WHAT IS NEEDED: Say how many lines of these entries include the word "Viewport", and answer with the number alone.
THE RECORDS section start
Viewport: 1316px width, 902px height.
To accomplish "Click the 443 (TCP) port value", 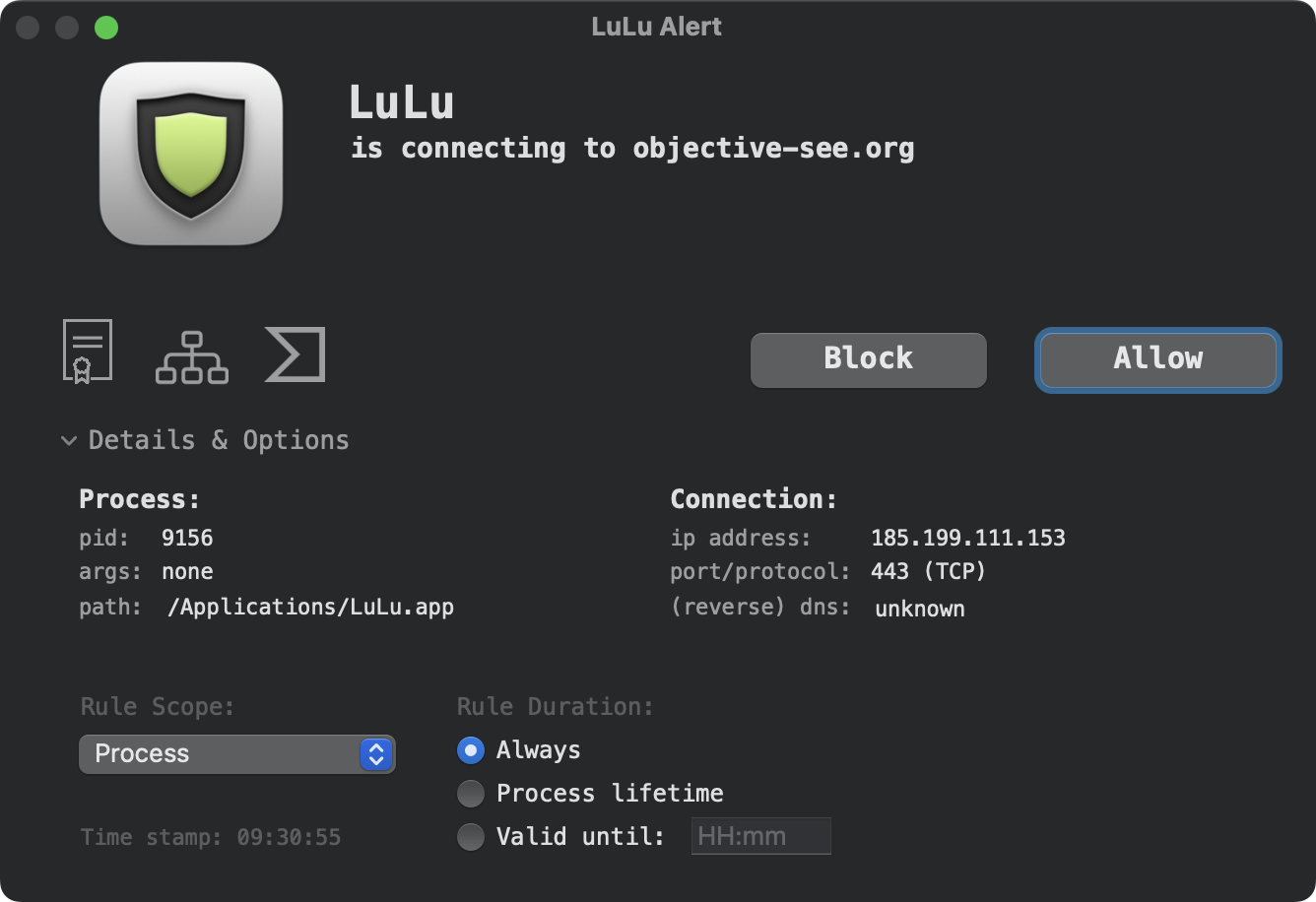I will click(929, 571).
THE RECORDS section end
THE RECORDS section start
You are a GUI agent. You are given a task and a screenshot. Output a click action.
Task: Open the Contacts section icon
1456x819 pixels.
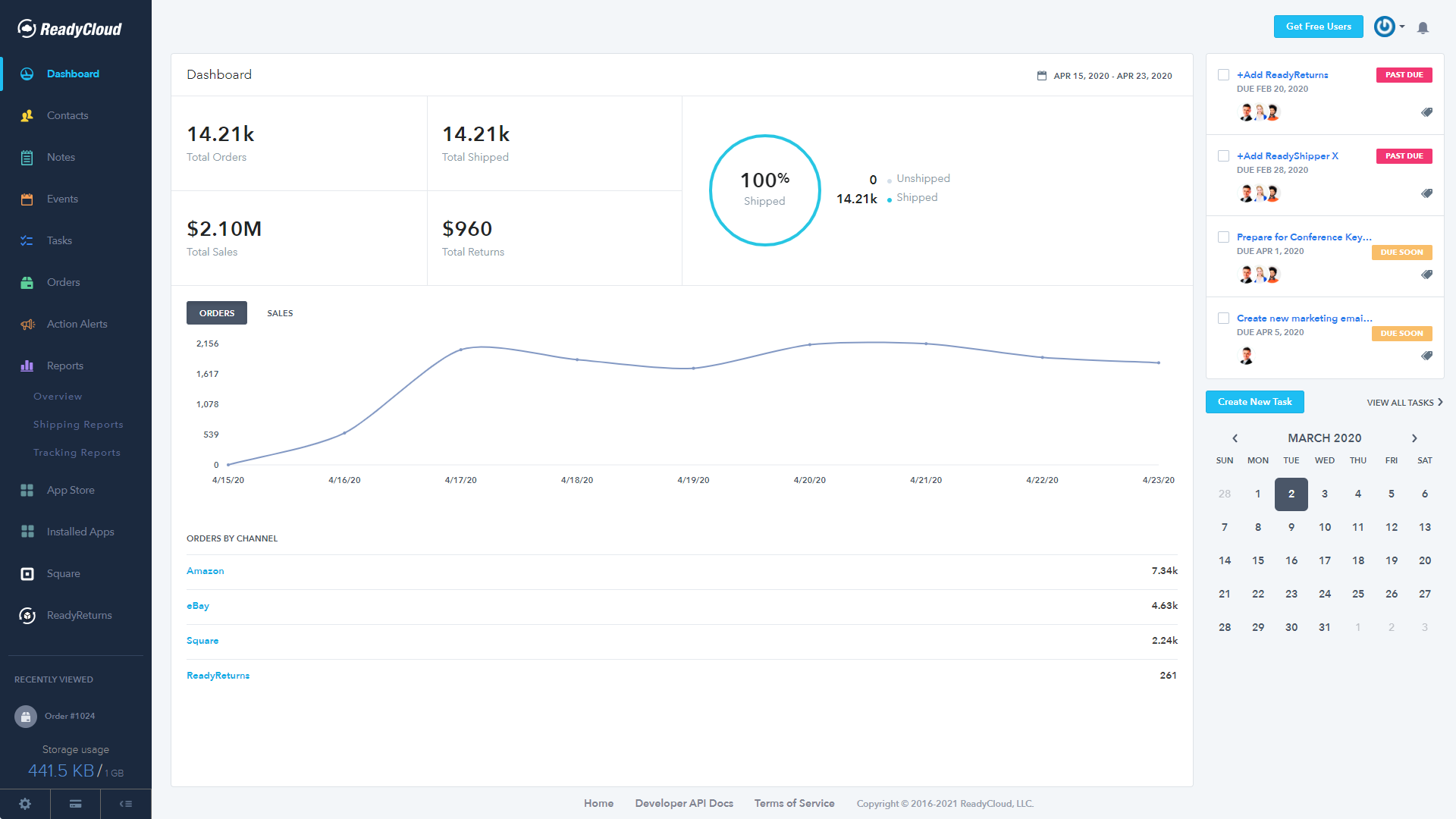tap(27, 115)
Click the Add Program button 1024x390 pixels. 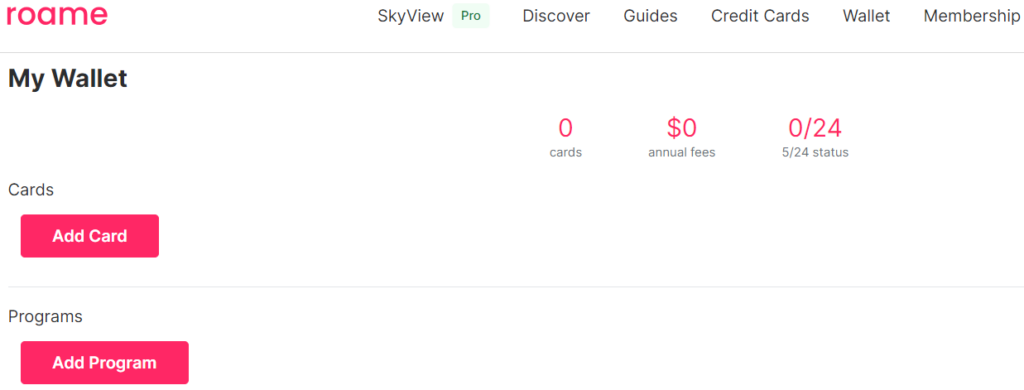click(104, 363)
THE RECORDS section end
THE RECORDS section start
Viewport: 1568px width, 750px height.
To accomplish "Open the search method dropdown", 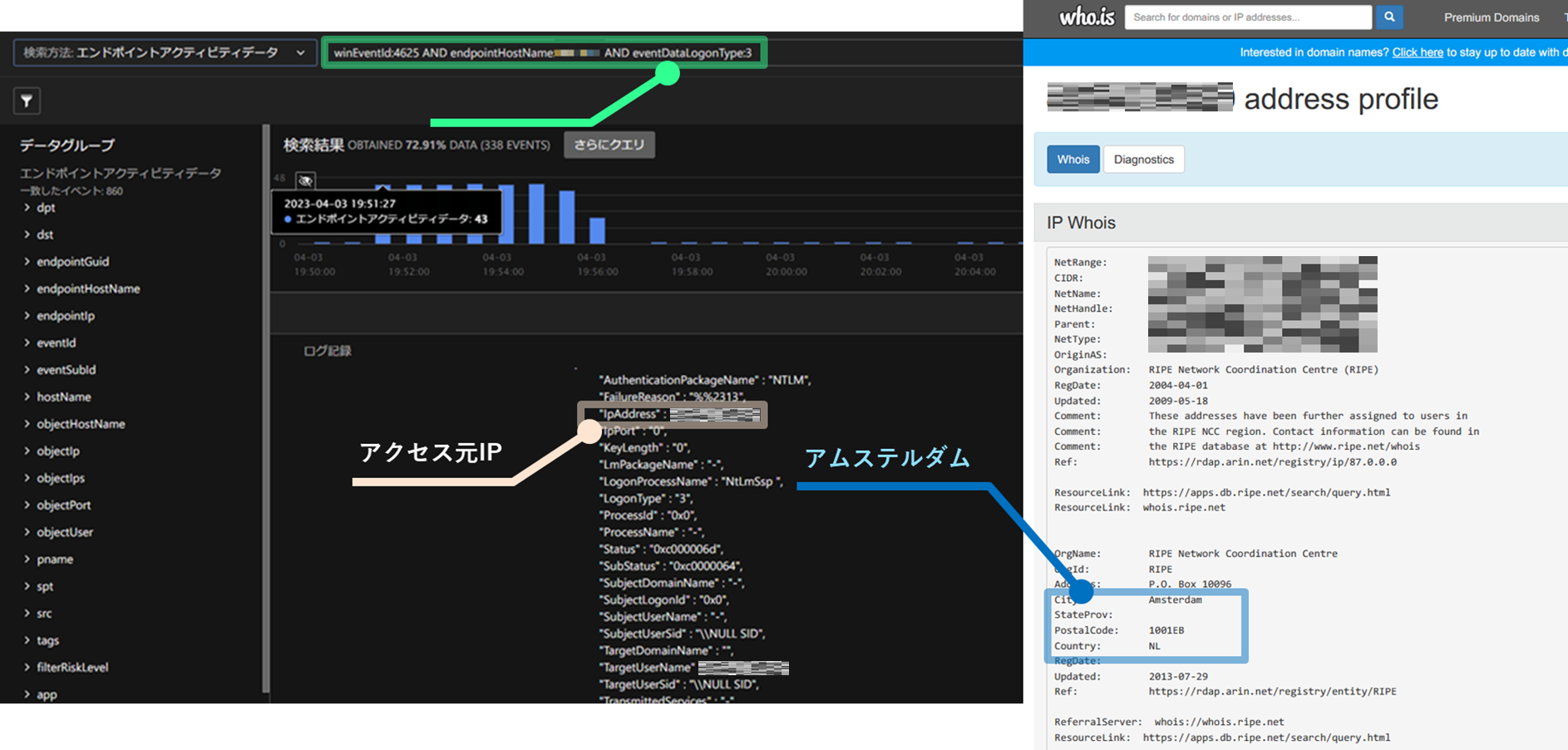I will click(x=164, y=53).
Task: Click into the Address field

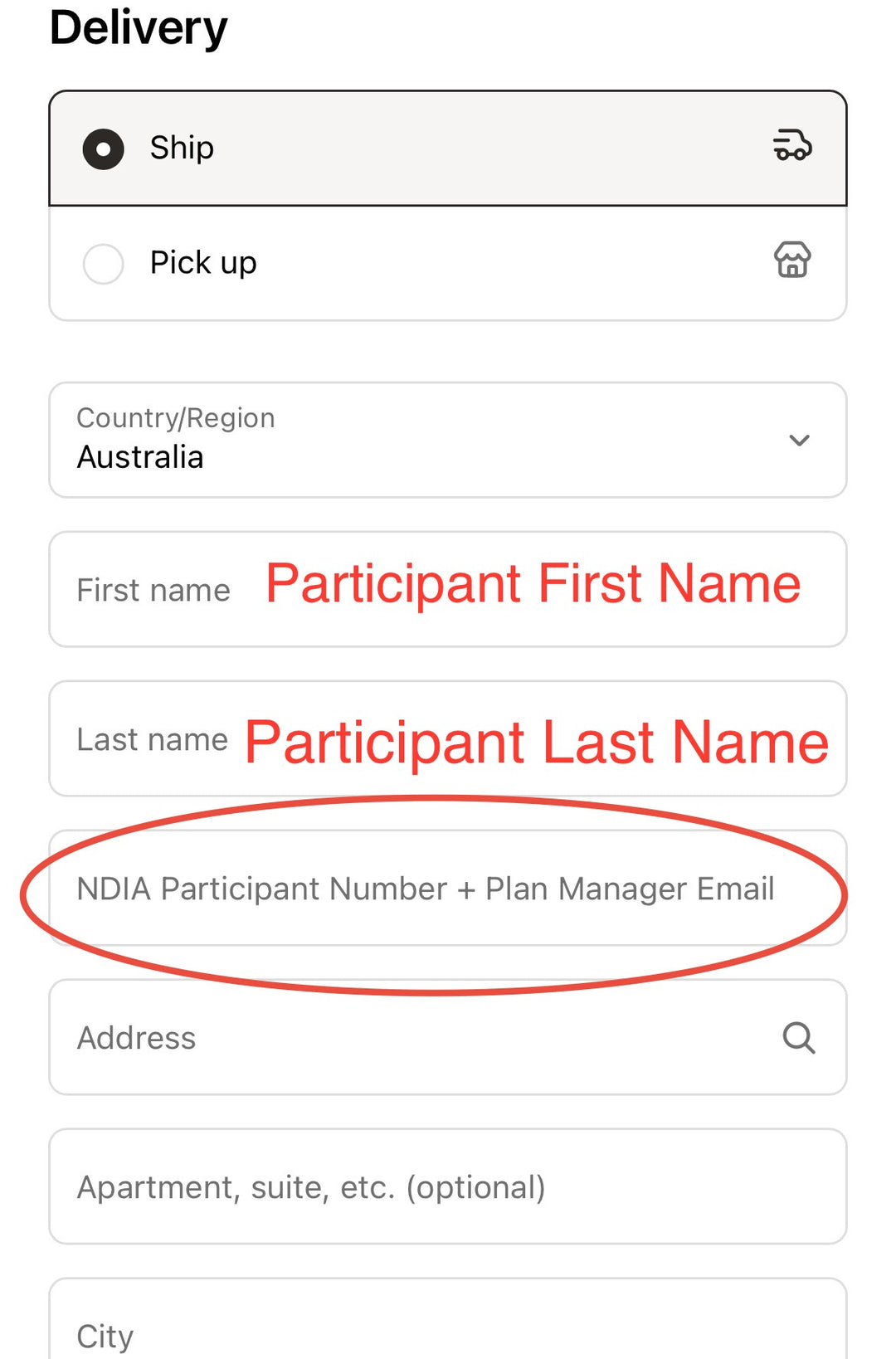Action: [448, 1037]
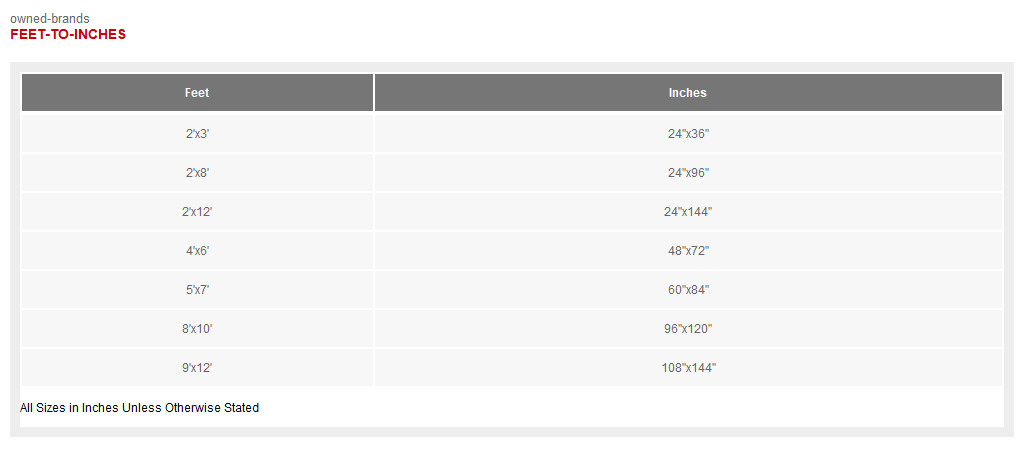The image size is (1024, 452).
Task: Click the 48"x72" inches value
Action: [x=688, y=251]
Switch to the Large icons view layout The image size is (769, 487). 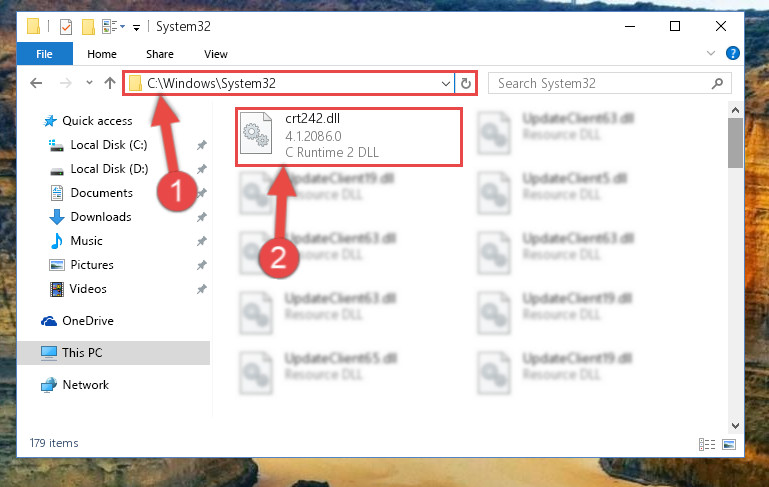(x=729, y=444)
THE RECORDS section end
SOLUTION BELOW: 2